Tag Archives: food police

That’s no fun

About six months ago, San Francisco’s board of supervisors voted to ban the inclusion of toys in kids’ meals at fast food chains. So began the demise of the McDonald’s Happy Meal in that neck of the woods. I suggested an underground market to keep kids from melting down when their meals consisted of, well, meals.

This week, fast food chain Jack in the Box announced it would eliminate toys from its kids’ meals.

A company spokesman said the decision had more to do with the chain’s focus on food than on the matter of toys.

Luring children into fast food restaurants with colorful toys has become an issue of moral debate in our nation, fueled largely by food-policing advocacy groups.

One question becomes whether these kids are driving themselves to score the coveted toys and the fat laden lunches that accompany them. Another question is the company’s latest ad campaign that targets the stoner clientele Jack in the Box enjoys in its late-night hours and how that squares with JITB’s cute and bouncy persona.

But the question lurking in my mind is why a company bearing this name is turning against toys. Does anyone else see the perversity in that?


Filed under Food, Marketing/Advertising/PR

Slippery salmonella

The Center for Science in the Public Interest, sometimes referred to as the “food police,” is the advocacy group we love to hate. In reality, they do mountains of good in heightening public awareness about healthy eating—by telling us the ugly truth about our favorite indulgences, from buttered popcorn to Mexican food.

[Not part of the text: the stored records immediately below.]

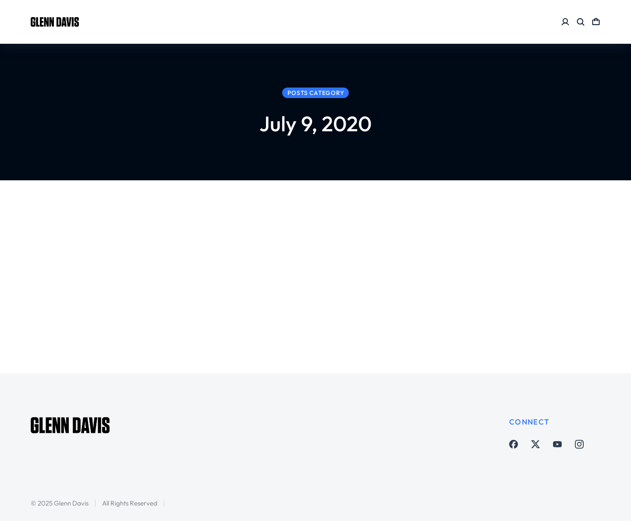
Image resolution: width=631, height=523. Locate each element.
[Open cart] (596, 22)
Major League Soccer (166, 296)
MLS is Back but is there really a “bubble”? (213, 270)
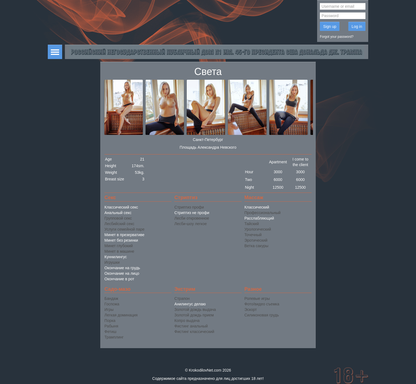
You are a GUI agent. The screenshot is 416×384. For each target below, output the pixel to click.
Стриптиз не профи (191, 212)
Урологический (257, 229)
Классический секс (121, 207)
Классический (256, 207)
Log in (357, 26)
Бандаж (111, 298)
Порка (109, 320)
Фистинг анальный (191, 326)
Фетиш (110, 331)
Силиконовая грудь (261, 315)
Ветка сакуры (256, 246)
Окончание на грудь (122, 268)
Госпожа (111, 304)
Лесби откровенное (191, 218)
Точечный (253, 235)
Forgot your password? (337, 37)
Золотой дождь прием (194, 315)
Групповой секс (118, 218)
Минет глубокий (118, 246)
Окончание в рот (119, 279)
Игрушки (112, 262)
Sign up (329, 26)
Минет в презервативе (124, 235)
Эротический (255, 240)
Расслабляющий (259, 218)
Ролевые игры (257, 298)
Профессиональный (262, 212)
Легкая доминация (121, 315)
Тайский (251, 224)
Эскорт (250, 309)
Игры (109, 309)
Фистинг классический (194, 331)
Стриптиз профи (189, 207)
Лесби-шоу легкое (190, 224)
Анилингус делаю (190, 304)
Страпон (181, 298)
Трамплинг (113, 337)
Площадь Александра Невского (208, 147)
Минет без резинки (121, 240)
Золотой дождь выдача (195, 309)
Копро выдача (186, 320)
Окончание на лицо (121, 273)
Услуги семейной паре (124, 229)
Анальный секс (117, 212)
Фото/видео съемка (261, 304)
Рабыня (111, 326)
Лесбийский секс (119, 224)
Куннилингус (115, 257)
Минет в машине (119, 251)
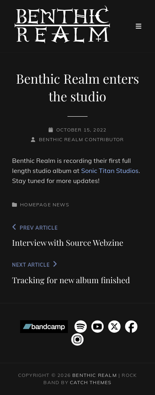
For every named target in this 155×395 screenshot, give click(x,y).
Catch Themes (90, 382)
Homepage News (44, 205)
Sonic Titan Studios (110, 171)
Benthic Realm (94, 375)
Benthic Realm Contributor (81, 139)
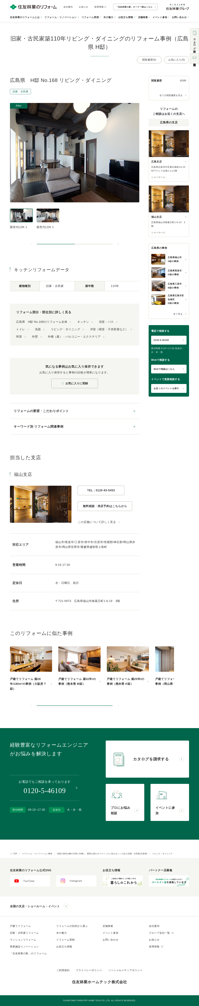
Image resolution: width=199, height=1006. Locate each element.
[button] (56, 244)
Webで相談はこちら (164, 369)
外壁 (35, 336)
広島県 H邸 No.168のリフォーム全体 (41, 321)
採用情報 (100, 7)
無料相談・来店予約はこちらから (105, 506)
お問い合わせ (110, 939)
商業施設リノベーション (24, 946)
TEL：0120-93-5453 (101, 490)
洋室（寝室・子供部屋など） (109, 329)
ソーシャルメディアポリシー (125, 970)
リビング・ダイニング (65, 329)
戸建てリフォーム (20, 926)
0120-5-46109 (161, 340)
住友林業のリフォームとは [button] (25, 17)
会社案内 (68, 7)
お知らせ (83, 7)
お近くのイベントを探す (166, 388)
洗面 (38, 329)
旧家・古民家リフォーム (24, 933)
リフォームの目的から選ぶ (72, 926)
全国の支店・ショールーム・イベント (35, 906)
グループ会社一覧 (161, 933)
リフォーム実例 (90, 17)
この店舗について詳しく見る (97, 522)
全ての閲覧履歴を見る (171, 95)
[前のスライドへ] (31, 244)
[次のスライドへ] (118, 244)
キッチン (83, 321)
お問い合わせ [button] (179, 17)
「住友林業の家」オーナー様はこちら (134, 7)
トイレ (20, 329)
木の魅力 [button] (108, 17)
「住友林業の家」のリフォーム (28, 953)
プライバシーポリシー (89, 970)
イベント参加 (160, 17)
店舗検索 (143, 17)
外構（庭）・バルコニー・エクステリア (74, 336)
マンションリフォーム (23, 939)
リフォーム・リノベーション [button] (60, 17)
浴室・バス (106, 321)
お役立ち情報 (64, 946)
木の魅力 (61, 933)
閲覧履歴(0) (149, 59)
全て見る (178, 314)
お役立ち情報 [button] (125, 17)
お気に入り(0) (176, 59)
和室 (19, 336)
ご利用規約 (63, 970)
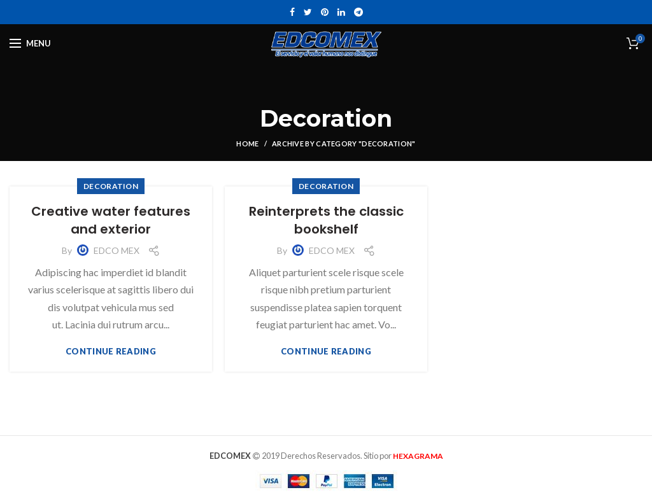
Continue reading (111, 351)
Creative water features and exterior (110, 220)
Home (247, 143)
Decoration (110, 186)
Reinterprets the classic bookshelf (326, 220)
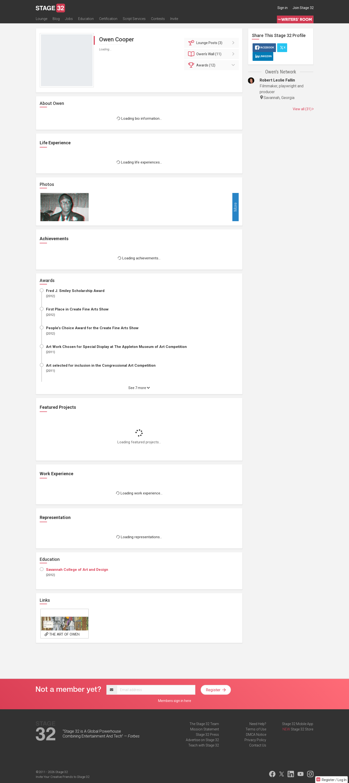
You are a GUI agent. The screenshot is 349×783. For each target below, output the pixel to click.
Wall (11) (212, 54)
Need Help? (257, 724)
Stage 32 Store (302, 729)
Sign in (282, 8)
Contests (158, 19)
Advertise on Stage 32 (202, 740)
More (235, 207)
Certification (108, 19)
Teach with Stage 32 (203, 745)
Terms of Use (255, 729)
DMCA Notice (256, 735)
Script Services (134, 19)
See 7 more (139, 388)
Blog (56, 19)
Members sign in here (174, 701)
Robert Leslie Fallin (277, 80)
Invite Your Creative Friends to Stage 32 (62, 777)
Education (86, 19)
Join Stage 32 (303, 8)
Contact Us (257, 745)
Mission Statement (204, 729)
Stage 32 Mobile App (297, 724)
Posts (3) (212, 43)
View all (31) (303, 109)
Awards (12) (212, 65)
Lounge (41, 19)
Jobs (69, 19)
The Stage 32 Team (204, 724)
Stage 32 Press (207, 735)
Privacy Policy (255, 740)
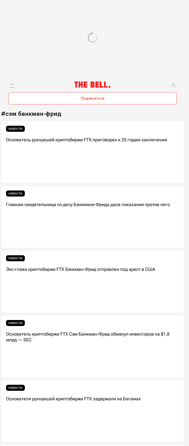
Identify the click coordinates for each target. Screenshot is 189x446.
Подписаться (92, 98)
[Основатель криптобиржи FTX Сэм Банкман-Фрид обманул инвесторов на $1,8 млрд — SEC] (92, 346)
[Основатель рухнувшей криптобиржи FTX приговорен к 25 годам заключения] (92, 152)
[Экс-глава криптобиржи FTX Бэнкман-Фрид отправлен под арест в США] (92, 281)
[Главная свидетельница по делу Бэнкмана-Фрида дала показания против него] (92, 216)
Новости (15, 129)
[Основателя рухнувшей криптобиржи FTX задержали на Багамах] (92, 411)
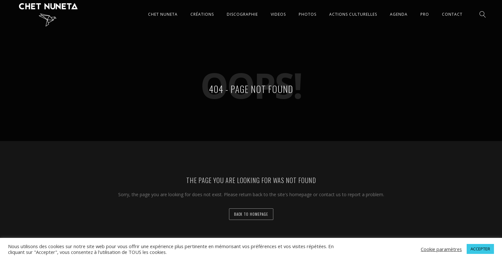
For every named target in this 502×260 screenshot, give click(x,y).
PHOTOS (307, 14)
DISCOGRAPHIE (242, 14)
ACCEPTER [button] (480, 249)
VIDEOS (278, 14)
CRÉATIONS (202, 14)
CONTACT (452, 14)
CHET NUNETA (163, 14)
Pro (424, 14)
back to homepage (251, 214)
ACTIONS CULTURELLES (353, 14)
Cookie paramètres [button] (441, 249)
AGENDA (399, 14)
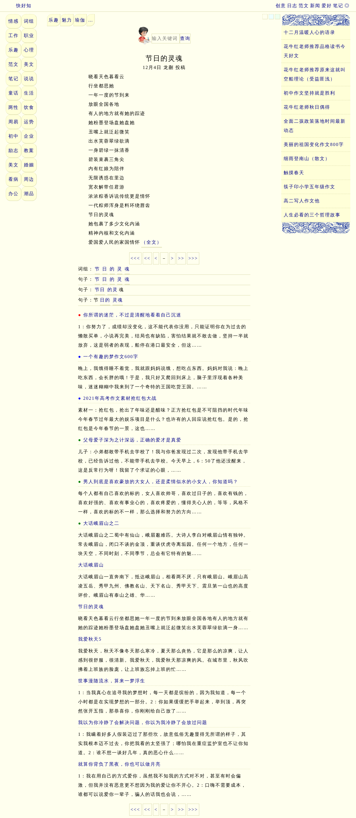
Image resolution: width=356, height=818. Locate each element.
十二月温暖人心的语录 (309, 32)
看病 (13, 179)
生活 (29, 93)
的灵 (112, 289)
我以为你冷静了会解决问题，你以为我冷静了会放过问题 (142, 722)
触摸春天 (294, 172)
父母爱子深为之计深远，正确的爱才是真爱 (132, 439)
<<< (135, 258)
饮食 (29, 107)
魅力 (67, 20)
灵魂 (118, 299)
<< (147, 258)
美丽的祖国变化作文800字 (314, 144)
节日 (100, 289)
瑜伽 (80, 20)
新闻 (315, 5)
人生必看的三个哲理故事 (312, 214)
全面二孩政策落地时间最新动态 (315, 126)
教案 (29, 150)
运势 (29, 121)
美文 (29, 64)
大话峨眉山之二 (101, 523)
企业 (29, 136)
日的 (105, 299)
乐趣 (13, 49)
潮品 (29, 193)
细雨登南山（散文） (307, 158)
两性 (13, 107)
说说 (29, 78)
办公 (13, 193)
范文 (304, 5)
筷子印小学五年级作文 (309, 186)
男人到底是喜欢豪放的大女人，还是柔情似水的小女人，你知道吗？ (160, 481)
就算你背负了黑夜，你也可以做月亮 (119, 764)
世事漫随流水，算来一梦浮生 (111, 680)
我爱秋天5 (90, 639)
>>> (193, 258)
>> (181, 258)
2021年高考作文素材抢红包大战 (120, 398)
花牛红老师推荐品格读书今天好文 (315, 51)
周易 (13, 121)
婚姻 (29, 164)
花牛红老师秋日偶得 (307, 107)
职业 (29, 35)
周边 (29, 179)
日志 (292, 5)
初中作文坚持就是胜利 (309, 93)
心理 (29, 49)
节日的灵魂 (91, 606)
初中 (13, 136)
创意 (281, 5)
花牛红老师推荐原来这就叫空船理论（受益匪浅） (315, 74)
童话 (13, 93)
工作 (13, 35)
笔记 (338, 5)
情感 (13, 21)
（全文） (151, 242)
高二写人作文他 (302, 200)
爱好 (327, 5)
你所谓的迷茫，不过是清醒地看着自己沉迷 (132, 314)
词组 (29, 21)
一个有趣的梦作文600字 (110, 356)
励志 (13, 150)
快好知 (19, 5)
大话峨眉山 (91, 564)
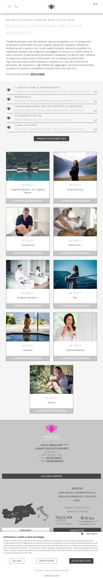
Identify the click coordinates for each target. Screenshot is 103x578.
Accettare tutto (81, 560)
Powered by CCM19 (51, 575)
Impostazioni (46, 560)
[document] (51, 546)
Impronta (39, 570)
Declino (16, 560)
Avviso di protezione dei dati (56, 570)
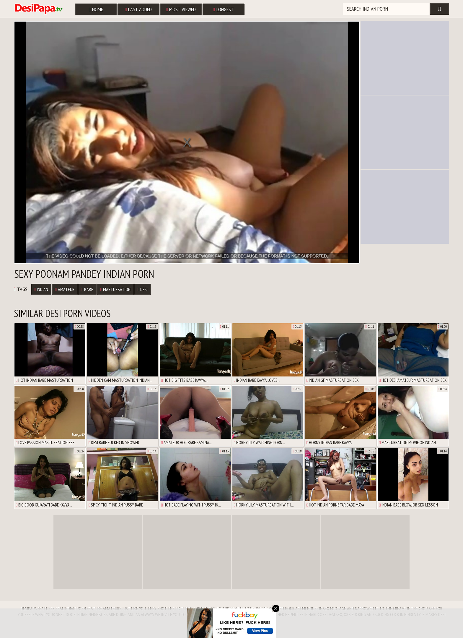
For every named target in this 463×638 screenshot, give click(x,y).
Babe (87, 289)
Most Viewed (181, 9)
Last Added (138, 9)
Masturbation (115, 289)
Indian (41, 289)
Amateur (64, 289)
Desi (143, 289)
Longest (223, 9)
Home (96, 9)
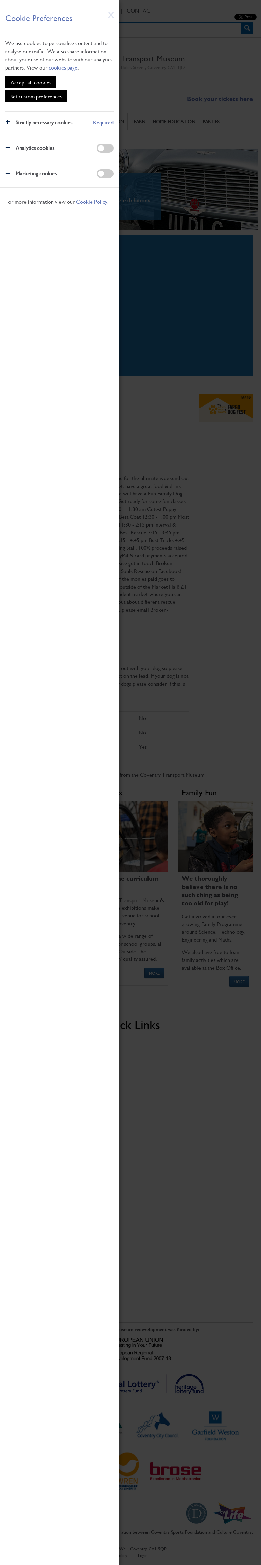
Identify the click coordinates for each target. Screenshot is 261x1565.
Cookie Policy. (92, 201)
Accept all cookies (31, 82)
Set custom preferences (36, 96)
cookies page (63, 67)
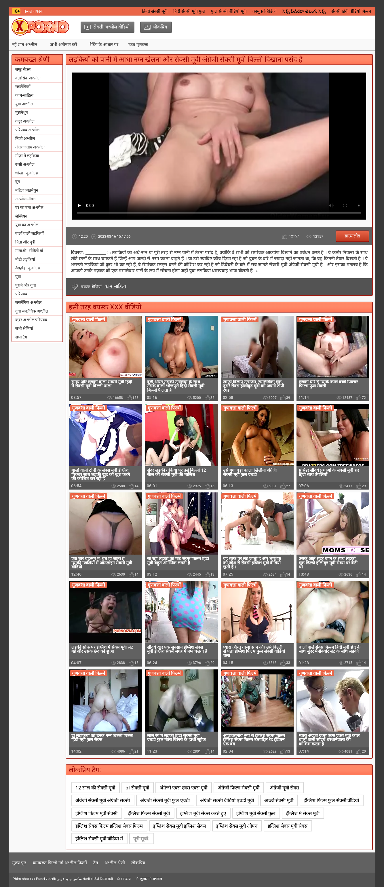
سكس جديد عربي (69, 879)
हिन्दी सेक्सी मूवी (155, 11)
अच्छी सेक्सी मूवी (278, 800)
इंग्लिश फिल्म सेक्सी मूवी (149, 813)
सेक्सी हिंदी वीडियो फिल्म (351, 11)
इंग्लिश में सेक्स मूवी (303, 813)
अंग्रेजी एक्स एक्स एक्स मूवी (183, 788)
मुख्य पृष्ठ (19, 862)
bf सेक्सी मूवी (137, 788)
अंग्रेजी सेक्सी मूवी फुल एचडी (165, 800)
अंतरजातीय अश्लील (29, 147)
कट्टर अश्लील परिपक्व (31, 319)
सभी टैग (21, 337)
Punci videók (46, 879)
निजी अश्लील (25, 138)
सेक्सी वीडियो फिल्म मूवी (98, 879)
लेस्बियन (21, 216)
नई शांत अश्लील (24, 44)
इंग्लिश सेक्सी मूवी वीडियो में (99, 839)
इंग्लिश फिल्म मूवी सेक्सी (96, 813)
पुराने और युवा (25, 285)
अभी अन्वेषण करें (63, 44)
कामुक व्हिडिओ (264, 11)
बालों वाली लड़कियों (29, 233)
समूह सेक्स (23, 69)
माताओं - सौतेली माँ (29, 250)
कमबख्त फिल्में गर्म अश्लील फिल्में (60, 862)
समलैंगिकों (23, 86)
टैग (95, 862)
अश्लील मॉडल (25, 199)
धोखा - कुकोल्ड (26, 173)
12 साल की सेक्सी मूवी (95, 788)
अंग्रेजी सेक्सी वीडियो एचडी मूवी (227, 800)
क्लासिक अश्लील (27, 78)
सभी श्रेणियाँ (24, 328)
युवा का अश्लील (26, 224)
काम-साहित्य (24, 95)
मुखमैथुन (21, 112)
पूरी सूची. (141, 839)
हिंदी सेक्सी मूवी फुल (189, 11)
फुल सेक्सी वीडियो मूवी (229, 11)
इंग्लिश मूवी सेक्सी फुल (255, 813)
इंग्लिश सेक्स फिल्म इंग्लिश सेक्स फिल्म (109, 826)
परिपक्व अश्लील (27, 129)
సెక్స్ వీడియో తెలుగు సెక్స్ (304, 11)
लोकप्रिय (138, 862)
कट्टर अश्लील (24, 121)
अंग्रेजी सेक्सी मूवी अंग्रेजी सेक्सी (102, 800)
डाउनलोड (352, 236)
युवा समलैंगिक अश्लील (31, 311)
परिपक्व (21, 294)
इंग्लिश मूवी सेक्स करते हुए (203, 813)
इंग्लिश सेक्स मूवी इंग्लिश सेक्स (179, 826)
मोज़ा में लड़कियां (27, 155)
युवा (18, 276)
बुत (17, 181)
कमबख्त (126, 879)
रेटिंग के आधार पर (104, 44)
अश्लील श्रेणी (114, 862)
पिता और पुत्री (25, 242)
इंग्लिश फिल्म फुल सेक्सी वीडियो (331, 800)
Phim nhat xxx (24, 879)
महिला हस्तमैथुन (26, 190)
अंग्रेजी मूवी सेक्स (284, 788)
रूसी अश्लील (24, 164)
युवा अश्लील (24, 104)
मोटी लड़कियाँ (25, 259)
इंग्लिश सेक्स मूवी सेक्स (287, 826)
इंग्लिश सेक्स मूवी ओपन (236, 826)
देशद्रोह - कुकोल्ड (27, 268)
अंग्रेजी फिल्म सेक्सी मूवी (238, 788)
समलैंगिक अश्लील (28, 302)
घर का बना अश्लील (29, 207)
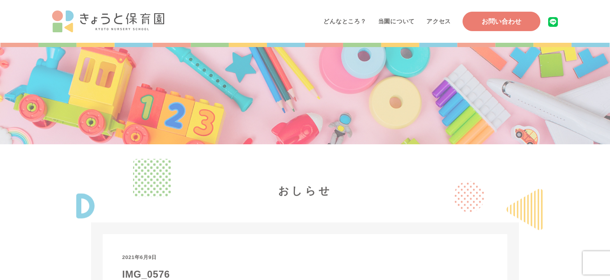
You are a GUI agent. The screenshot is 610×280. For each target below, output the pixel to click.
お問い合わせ (501, 21)
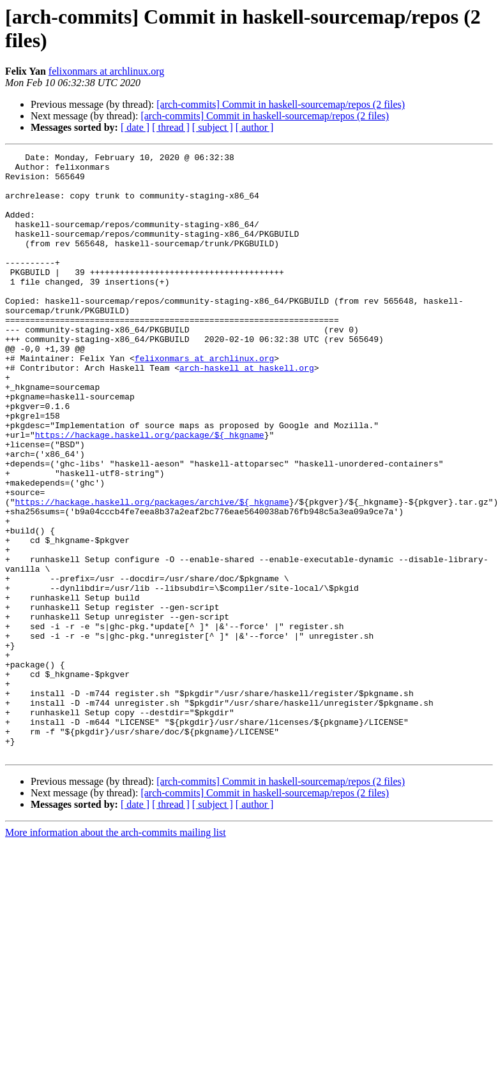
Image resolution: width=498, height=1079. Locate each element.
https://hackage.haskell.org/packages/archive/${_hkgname (152, 572)
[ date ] (135, 127)
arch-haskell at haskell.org (246, 411)
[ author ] (255, 127)
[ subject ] (212, 127)
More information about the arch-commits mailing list (115, 953)
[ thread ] (171, 127)
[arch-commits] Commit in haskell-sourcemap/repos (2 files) (280, 104)
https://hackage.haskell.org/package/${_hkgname (149, 492)
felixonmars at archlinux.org (106, 71)
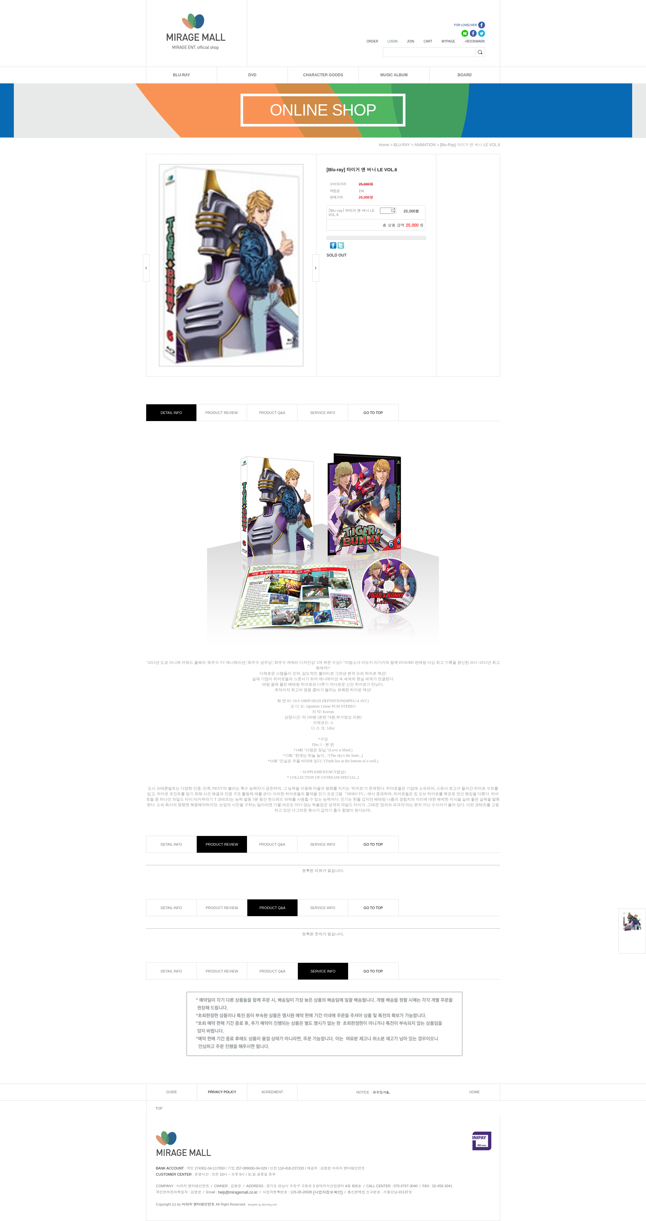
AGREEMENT (272, 1092)
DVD (252, 75)
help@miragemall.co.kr (238, 1192)
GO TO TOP (373, 413)
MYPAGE (448, 41)
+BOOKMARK (474, 41)
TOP (159, 1109)
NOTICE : (364, 1092)
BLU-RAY (181, 75)
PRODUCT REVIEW (221, 413)
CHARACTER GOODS (323, 75)
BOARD (465, 75)
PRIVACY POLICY (222, 1092)
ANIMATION (425, 145)
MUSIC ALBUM (394, 75)
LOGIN (392, 41)
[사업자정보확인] (328, 1192)
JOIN (410, 41)
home (384, 145)
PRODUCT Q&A (272, 413)
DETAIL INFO (171, 413)
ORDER (372, 41)
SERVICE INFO (322, 413)
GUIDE (171, 1092)
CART (427, 41)
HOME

Yesterday, the group released a study on food safety, showing how well each of our 50 states detects, investigates and combats food-borne illness. I am proud to say that my state was one of only seven to receive an “A.”

That’s neither here nor there.

Call it the curse of the word nymph, but what made me take notice was not the data but the delivery. A word nymph can detect a mixed metaphor faster than a wood nymph can spot a bull thistle.

In announcing the study, CSPI safety director Caroline Smith DeWaal said, “If a consumer calls and says they have a food-borne illness but there’s no one there to investigate the cause, then outbreaks are just slipping under the radar screen.”

Did she mean “slipping under the radar?” Or did she mean “slipping off the radar screen?”

I’d say, technically, the answer could be both, but not in the same sentence.

What’s the difference? The first originates from “flying below the radar,” which is to go undetected or unnoticed. To be on someone’s radar screen is to receive his or her attention. To be off a person’s radar screen means the person is unaware.

The difference in meaning is extremely subtle, so perhaps I niggle. And yet, hearing the mixed metaphor on the news last night left me with a messy mental image. When Ms. Smith DeWaal said that outbreaks are “slipping under the radar screen,” I immediately wanted to swab the radar screen, and the control panel below it, with an antibacterial wipe.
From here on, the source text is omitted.